Letzte Woche Montag traf ich mich mit TS auf ein Eis und unwillkürlich lenkte sich unser Gespräch auf das Datenschützer-Thema #1 derzeit: Zensus 2011.
Worum ging es? Äpfel? Bahnhöfe? Nein:
Der Zensus 2011 ist die erste gemeinsame Volkszählung in den Mitgliedstaaten der Europäischen Union. Erhebungsstichtag ist Montag, 9. Mai 2011 (Europatag), bzw. in einzelnen Fällen die Erhebungswoche vom Montag, 9. bis Sonntag, 15. Mai 2011.
Bisher haben die Mitgliedstaaten der Europäischen Union in Eigenregie Volkszählungen durchgeführt, die aufgrund unterschiedlicher Fragenkataloge nur schwer miteinander vergleichbar sind. Auch die unterschiedlichen Erhebungsstichtage bzw. -zeiträume weichen erheblich voneinander ab. So fand zum Beispiel die letzte Volkszählung in der Bundesrepublik Deutschland 1987 und in der ehemaligen DDR 1981 statt. 2000/2001 waren Deutschland und Schweden die einzigen Staaten innerhalb der EU, die nicht am europaweiten Zensus teilnahmen.

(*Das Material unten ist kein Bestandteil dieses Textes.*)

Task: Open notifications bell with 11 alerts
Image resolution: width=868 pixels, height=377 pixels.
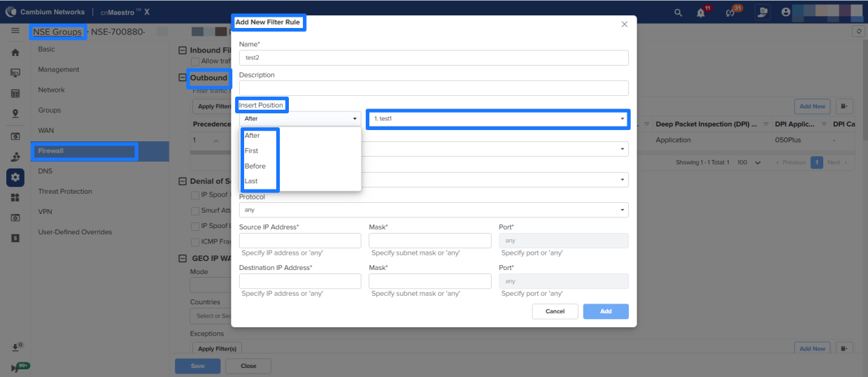Action: click(x=701, y=13)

Durch die gemeinsame Volkszählung sollen verschiedene von Eurostat genutzte Daten eine gemeinsame Grundlage bekommen. Dies ist für verschiedene Politikbereiche der Europäischen Union notwendig. Besonders deutlich ist dies etwa an der Zuteilung von finanziellen Mitteln aus den EU-Strukturfonds zu erkennen, die wesentlich von der Demografie einer Region abhängig sind. Auch für das Stimmgewicht eines Landes im Ministerrat spielt die Einwohnerzahl eine wichtige Rolle, sodass zuverlässige und vergleichbare Daten notwendig sind.
[de.wikipedia.org, Stand: 24.05.2011]
So weit zur Theorie. Was ist nun mein persönliches Problem? Wie auf der Seite zensus11.de vom AK Vorratsdatenspeicherung gut zusammengefasst wird, gibt es etlige Datenschutzprobleme. Es werden Daten aus verschiedensten, mit gutem Grund sonst voneinander getrennten, Datenbanken zusammengeführt, es werden Millionen Menschen unter Androhung hoher Geldstrafen gezwungen, sensibelste Angaben zur ihrem Leben machen. Das schließt auch die Frage nach der Religion ein. Auch wenn gesagt wird, dass all das nur anonym geschieht, werden die gesammelten und erhobenen Daten bis zu sechs Jahre personalisiert bleiben. Und mal von verschiedensten Datenskandalen bis hin zu den höchsten Instanzen abgesehen, kann ja dann doch mal der Überwachungsstaat auf die Idee kommen: Na wenn wir die Daten jetzt schon mal haben, ... Klingt komisch, ist aber nicht abwegig. Man bedenke die KiPo-Internetsperren-Geschichte! Weitere Beispiele kann man googlen.
Nun trifft diese Befragung nur 10% aller Nichtimmobilienbesitzer, angeblich in Ballungsräumen wie Großstädten auch nur knapp 3%, da die Lebenssituationen in den einzelnen Vierteln einander ziemlich ähneln. Im Gegensatz zu den ländlicheren Regionen. Gut, also nimmt man mal für sich das beste an. Letzte Woche habe ich noch gewitzelt.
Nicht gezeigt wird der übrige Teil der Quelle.